APEAC 2015 - Keynotes & Spotlights
Print

Home | Speakers’ Profile | Keynotes & Spotlights Presentations |

| Programme | Registration | Accommodation |


Keynotes and Spotlights

Presentations

 

PROFESSOR JO-ANNE BAIRD

Keynote Title: Challenges for the Future of Assessment

I outline five challenges that need to be recognised and addressed if public examinations are to continue to be trusted by societies.  These are: 1) crises of knowledge, 2) spiraling reform cycles, 3) globalisation, 4) performativity and 5) grade inflation.   Assessment has assumed even more power than it had in the past because it provides data with which we can monitor people and organisations.  Targets are set for teachers and schools, as well as for individual pupils, using assessment data.  As such, assessment data are an instrument of governance and management.

Concurrently, information technology is changing our lived experiences rapidly.  In part due to technological advances, in education there has generally been a shift away from valuing memorisation of facts towards a requirement for higher order thinking skills.  This is the essence of the first challenge, ‘crisis of knowledge’, because there are debates about what the curriculum and examinations should be assessing.  In many countries, government regime change signals a new wave of assessment reforms, as the new government tries to ensure that the assessment system reflects its educational values.  This is the second challenge, of ‘spiraling educational reform’.  Educational assessment has largely been the province of national policy, but this century has seen the rise of international testing and this is having an effect upon educational assessment.  The third challenge, of ‘globalisation’, looks at the effects of these tests upon national systems.  Ultimately, there is broad consensus that education should have deep and lasting effects upon learning.  However, the fourth challenge, ‘performativity’, makes us question whether that is always the case.  Use of assessment data for accountability regimes has encouraged outcomes-based approaches that can treat the educational goals superficially.  This leads to the fifth challenge, of ‘grade inflation’.  If undesirable educational processes are pushing up educational outcomes, the outcomes become devalued and ‘inflated’, which in turn undermines public trust.

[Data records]
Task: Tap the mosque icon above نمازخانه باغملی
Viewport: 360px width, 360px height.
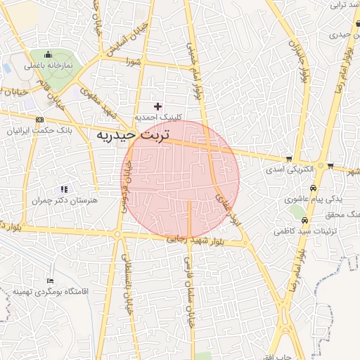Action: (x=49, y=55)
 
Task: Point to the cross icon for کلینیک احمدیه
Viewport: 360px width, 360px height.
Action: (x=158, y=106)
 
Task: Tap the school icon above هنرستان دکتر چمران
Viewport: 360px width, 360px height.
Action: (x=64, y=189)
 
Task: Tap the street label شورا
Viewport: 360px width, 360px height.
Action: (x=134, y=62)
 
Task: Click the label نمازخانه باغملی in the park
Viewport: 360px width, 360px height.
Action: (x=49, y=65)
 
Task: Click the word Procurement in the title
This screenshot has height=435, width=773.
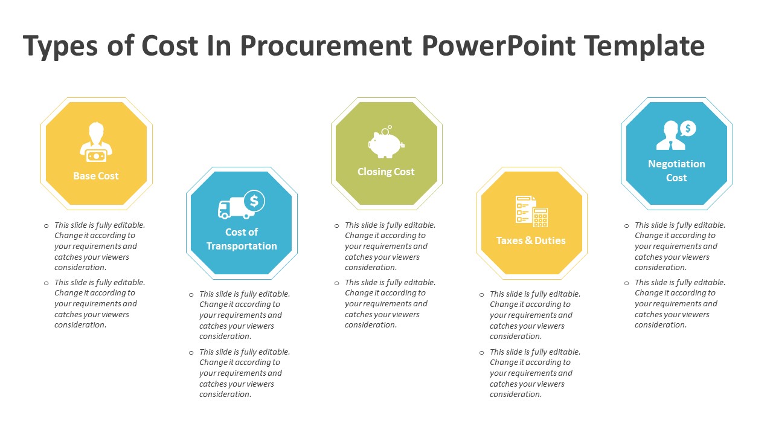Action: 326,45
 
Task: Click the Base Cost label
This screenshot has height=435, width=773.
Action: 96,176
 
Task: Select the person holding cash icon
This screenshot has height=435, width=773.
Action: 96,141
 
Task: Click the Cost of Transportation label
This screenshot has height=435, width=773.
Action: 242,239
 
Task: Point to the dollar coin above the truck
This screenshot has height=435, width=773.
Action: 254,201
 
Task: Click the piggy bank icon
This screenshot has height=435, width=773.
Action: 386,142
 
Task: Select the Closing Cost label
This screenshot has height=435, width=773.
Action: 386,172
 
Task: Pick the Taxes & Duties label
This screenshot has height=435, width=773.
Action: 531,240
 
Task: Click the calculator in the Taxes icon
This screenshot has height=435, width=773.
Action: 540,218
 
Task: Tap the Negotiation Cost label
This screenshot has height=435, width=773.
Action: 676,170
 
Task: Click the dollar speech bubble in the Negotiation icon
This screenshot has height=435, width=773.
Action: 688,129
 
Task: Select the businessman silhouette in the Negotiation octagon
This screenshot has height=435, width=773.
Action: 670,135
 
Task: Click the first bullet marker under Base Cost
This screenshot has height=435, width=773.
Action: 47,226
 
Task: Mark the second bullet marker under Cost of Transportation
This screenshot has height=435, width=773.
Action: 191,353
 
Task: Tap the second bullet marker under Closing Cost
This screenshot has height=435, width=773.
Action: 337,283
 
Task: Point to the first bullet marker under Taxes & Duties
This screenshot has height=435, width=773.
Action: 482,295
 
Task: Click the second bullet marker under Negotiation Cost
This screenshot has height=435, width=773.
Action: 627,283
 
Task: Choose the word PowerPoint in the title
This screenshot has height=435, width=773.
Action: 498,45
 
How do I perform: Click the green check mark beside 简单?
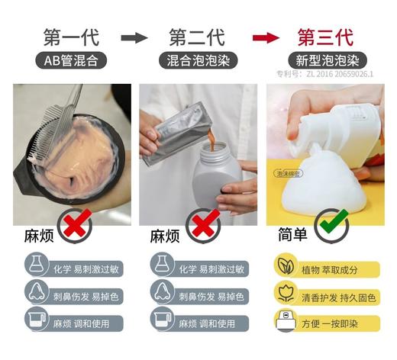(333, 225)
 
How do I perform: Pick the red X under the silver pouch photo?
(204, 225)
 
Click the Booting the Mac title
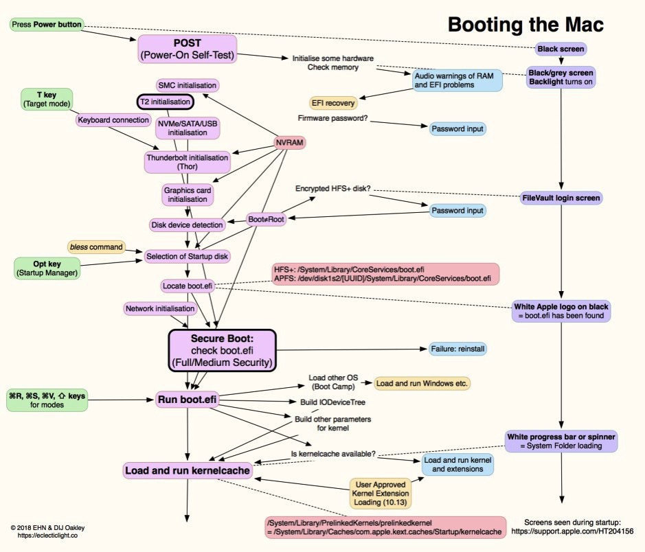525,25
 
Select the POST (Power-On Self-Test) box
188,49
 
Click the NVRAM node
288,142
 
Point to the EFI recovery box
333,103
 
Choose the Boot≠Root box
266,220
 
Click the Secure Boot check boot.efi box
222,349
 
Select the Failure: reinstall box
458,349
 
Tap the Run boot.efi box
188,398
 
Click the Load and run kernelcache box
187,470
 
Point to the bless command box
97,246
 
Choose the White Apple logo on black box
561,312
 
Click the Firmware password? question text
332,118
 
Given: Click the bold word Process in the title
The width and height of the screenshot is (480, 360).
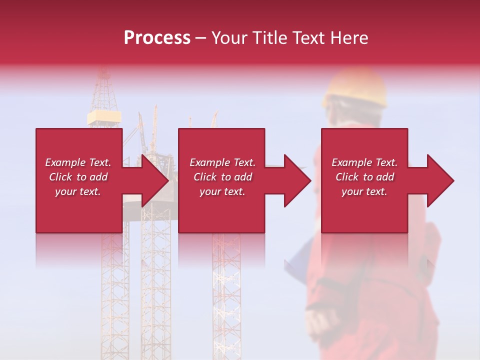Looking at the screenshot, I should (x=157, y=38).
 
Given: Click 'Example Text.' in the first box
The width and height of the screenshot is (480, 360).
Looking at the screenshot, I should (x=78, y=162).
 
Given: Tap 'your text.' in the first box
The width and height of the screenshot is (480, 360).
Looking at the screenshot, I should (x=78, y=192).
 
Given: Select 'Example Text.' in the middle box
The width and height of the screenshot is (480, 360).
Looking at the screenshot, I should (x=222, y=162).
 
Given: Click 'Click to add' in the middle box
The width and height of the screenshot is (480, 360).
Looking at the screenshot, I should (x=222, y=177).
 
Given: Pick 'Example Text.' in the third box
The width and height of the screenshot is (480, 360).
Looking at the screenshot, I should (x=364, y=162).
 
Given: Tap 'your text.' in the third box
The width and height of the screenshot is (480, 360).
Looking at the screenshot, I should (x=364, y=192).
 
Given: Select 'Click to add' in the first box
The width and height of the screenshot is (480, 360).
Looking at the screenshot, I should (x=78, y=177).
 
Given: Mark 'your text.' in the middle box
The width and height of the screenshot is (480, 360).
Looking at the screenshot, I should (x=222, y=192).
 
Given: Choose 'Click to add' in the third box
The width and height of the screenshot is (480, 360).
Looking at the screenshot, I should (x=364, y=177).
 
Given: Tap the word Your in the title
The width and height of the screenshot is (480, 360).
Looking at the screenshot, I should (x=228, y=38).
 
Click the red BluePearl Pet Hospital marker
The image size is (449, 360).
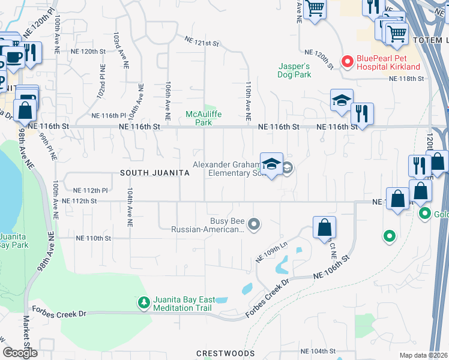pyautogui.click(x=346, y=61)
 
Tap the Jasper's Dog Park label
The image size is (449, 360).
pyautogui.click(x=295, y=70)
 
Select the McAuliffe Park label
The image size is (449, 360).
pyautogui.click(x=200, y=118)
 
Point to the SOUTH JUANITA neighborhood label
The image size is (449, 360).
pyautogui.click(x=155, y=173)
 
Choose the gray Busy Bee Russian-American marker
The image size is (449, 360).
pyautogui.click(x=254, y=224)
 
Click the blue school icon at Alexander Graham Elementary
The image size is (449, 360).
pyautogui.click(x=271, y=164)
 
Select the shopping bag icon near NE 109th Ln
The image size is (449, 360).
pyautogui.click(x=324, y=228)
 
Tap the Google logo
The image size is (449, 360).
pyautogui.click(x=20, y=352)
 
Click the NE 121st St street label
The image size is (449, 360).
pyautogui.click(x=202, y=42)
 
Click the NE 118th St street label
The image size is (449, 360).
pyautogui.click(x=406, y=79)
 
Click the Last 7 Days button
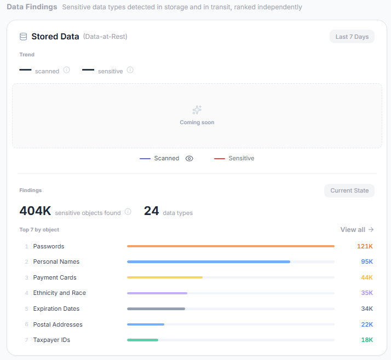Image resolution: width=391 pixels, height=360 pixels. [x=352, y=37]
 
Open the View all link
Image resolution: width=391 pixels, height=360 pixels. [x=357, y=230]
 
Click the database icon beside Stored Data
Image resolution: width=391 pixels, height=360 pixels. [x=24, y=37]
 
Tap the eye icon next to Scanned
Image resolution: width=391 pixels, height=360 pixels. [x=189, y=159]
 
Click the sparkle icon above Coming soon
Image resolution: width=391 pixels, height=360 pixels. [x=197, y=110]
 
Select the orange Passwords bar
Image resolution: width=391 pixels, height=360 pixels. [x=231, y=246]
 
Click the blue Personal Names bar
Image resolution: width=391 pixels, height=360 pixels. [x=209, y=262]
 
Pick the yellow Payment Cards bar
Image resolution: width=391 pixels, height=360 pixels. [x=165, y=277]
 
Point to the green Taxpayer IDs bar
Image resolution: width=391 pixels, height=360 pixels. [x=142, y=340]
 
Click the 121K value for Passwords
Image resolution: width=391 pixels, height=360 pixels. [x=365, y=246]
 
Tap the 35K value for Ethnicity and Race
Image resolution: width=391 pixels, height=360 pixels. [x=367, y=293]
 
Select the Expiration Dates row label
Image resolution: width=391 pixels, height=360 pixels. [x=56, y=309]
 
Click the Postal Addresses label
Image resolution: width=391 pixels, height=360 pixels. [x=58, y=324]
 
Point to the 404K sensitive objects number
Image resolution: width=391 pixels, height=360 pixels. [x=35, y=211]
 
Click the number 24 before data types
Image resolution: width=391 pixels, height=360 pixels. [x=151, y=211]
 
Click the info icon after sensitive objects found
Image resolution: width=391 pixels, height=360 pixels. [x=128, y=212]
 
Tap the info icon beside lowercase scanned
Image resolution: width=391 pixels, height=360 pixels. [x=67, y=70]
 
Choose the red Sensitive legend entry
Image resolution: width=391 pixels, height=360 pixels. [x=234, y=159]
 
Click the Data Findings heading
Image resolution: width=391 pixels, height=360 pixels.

* * *

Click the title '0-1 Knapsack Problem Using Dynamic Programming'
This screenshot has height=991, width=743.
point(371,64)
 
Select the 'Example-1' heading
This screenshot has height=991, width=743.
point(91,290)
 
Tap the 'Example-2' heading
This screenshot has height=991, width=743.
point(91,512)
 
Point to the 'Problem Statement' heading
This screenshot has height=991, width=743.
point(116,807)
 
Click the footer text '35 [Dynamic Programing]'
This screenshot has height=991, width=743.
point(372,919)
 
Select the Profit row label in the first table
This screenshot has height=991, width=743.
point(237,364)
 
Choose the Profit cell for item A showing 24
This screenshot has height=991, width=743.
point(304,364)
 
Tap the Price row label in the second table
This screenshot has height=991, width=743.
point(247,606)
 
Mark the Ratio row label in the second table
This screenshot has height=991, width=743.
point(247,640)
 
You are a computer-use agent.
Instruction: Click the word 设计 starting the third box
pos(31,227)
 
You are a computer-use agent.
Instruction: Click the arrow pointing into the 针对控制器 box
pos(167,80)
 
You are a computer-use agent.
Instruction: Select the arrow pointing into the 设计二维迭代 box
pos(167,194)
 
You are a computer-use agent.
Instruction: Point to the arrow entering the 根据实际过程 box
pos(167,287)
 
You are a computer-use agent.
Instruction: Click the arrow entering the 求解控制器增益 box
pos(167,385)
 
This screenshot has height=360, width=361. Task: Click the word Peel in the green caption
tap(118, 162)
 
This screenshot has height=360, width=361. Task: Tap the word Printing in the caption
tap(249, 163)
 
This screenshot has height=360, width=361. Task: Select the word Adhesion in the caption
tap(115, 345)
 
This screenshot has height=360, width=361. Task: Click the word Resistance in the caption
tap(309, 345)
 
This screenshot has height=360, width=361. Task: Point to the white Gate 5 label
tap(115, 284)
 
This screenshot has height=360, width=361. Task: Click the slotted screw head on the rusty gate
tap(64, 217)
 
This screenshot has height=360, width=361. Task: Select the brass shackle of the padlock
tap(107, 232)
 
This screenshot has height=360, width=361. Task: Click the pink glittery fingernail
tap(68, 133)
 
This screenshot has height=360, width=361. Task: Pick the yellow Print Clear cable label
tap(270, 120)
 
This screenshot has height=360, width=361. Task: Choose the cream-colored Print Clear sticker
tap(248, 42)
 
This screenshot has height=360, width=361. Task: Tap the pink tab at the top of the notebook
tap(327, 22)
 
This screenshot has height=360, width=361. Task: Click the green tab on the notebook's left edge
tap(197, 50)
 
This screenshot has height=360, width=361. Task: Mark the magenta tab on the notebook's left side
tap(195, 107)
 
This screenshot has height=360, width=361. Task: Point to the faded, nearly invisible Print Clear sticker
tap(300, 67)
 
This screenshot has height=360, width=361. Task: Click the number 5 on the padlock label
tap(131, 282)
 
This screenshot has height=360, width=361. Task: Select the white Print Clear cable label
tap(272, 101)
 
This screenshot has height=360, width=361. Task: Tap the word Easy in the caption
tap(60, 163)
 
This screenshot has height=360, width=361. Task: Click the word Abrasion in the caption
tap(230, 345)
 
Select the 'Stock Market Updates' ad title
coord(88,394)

==

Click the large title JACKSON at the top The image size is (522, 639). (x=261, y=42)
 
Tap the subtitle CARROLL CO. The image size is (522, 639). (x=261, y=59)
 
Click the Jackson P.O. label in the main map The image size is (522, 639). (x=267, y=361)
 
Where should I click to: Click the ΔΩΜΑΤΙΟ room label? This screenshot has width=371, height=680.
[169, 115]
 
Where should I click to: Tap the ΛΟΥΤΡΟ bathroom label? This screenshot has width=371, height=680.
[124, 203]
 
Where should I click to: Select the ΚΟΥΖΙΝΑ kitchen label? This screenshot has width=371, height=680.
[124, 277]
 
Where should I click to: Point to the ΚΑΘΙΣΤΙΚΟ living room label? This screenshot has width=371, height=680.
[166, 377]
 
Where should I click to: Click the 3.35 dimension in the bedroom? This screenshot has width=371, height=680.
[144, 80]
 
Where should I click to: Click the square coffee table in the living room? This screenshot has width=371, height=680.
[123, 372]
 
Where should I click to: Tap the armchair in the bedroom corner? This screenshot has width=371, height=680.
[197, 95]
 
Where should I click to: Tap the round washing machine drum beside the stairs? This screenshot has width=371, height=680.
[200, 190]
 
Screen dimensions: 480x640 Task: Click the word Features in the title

*EXERCISE TASKS:*
**a)** Answer these questions from the keynote abstract:
(i) What is the keynote title given for Professor Jo-Anne Baird?
(ii) Which challenge is listed as number 3?
(iii) In many countries, what signals a new wave of assessment reforms?
**b)** Write out, word for word, the part of the keynote abstract that opens with "Keynotes and Spotlights" and closes with "governance and management.".
The entries stand apart from the keynote abstract and are separate material.

*ANSWERS TO THE PROBLEMS:*
**a)**
(i) Challenges for the Future of Assessment
(ii) Globalisation
(iii) Government regime change

**b)**
Keynotes and Spotlights

Presentations

 

PROFESSOR JO-ANNE BAIRD

Keynote Title: Challenges for the Future of Assessment

I outline five challenges that need to be recognised and addressed if public examinations are to continue to be trusted by societies.  These are: 1) crises of knowledge, 2) spiraling reform cycles, 3) globalisation, 4) performativity and 5) grade inflation.   Assessment has assumed even more power than it had in the past because it provides data with which we can monitor people and organisations.  Targets are set for teachers and schools, as well as for individual pupils, using assessment data.  As such, assessment data are an instrument of governance and management.